Stored items:
---*---

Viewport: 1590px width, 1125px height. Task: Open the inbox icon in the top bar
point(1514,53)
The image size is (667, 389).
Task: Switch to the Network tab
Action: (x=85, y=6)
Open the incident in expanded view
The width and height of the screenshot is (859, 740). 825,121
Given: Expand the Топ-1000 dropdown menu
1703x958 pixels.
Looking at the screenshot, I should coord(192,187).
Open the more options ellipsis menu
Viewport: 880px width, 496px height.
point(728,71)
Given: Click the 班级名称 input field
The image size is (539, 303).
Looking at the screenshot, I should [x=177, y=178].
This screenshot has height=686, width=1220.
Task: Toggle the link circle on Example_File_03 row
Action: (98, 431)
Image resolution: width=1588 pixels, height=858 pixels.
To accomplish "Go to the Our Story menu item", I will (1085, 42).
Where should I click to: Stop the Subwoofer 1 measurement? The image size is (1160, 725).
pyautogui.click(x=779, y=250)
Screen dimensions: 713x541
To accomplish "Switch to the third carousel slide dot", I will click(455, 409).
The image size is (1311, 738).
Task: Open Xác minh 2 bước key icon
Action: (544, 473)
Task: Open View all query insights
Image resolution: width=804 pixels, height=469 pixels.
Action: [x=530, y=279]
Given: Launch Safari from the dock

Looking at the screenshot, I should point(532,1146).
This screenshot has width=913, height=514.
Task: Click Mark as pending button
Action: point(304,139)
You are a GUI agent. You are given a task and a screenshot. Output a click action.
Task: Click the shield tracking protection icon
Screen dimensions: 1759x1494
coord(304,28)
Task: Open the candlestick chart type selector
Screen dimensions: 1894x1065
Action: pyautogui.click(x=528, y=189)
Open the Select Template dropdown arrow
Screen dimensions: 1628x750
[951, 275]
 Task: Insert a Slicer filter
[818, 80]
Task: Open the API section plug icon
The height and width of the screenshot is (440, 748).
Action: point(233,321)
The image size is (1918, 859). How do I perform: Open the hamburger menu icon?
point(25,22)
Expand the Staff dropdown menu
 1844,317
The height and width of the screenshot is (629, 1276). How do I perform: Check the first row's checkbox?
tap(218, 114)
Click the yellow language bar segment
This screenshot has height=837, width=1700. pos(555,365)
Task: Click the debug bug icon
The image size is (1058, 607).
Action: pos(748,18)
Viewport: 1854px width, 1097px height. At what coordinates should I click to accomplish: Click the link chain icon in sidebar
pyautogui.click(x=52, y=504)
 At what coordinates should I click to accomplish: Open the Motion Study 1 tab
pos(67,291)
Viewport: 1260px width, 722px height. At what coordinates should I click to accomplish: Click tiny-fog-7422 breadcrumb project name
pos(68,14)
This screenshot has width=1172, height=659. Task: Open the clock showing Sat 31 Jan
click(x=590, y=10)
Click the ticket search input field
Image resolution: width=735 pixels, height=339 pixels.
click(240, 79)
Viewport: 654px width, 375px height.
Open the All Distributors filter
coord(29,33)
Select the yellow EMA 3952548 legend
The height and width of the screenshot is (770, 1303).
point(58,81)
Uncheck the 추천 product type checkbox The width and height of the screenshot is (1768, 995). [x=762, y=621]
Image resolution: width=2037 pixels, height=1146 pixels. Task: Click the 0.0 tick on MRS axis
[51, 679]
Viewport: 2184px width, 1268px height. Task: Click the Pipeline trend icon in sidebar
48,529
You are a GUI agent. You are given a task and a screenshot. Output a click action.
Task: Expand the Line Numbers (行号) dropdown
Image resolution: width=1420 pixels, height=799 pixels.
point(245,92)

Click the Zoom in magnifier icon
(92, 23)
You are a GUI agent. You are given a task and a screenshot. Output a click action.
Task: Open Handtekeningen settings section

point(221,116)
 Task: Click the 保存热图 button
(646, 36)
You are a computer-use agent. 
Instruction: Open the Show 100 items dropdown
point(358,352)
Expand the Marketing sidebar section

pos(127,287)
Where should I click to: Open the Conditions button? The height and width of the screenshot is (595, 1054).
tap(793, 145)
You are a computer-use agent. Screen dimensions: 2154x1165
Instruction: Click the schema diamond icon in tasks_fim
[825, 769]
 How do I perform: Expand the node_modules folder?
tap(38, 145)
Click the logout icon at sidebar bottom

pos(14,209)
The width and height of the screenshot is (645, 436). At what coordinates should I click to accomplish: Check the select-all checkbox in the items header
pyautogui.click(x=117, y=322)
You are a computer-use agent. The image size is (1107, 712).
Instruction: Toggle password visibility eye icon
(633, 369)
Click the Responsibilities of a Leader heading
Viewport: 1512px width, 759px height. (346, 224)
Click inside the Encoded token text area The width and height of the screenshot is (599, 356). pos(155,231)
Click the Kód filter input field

---*---

-- Work instructions --
Scan the entries above for the line containing "Task: Open the candlestick", and copy it and all lines after it exactly, down to and including the line containing "Task: Open the API section plug icon".

-- Answer below --
Task: Open the candlestick chart type selector
Screen dimensions: 1894x1065
Action: pyautogui.click(x=528, y=189)
Open the Select Template dropdown arrow
Screen dimensions: 1628x750
[951, 275]
 Task: Insert a Slicer filter
[818, 80]
Task: Open the API section plug icon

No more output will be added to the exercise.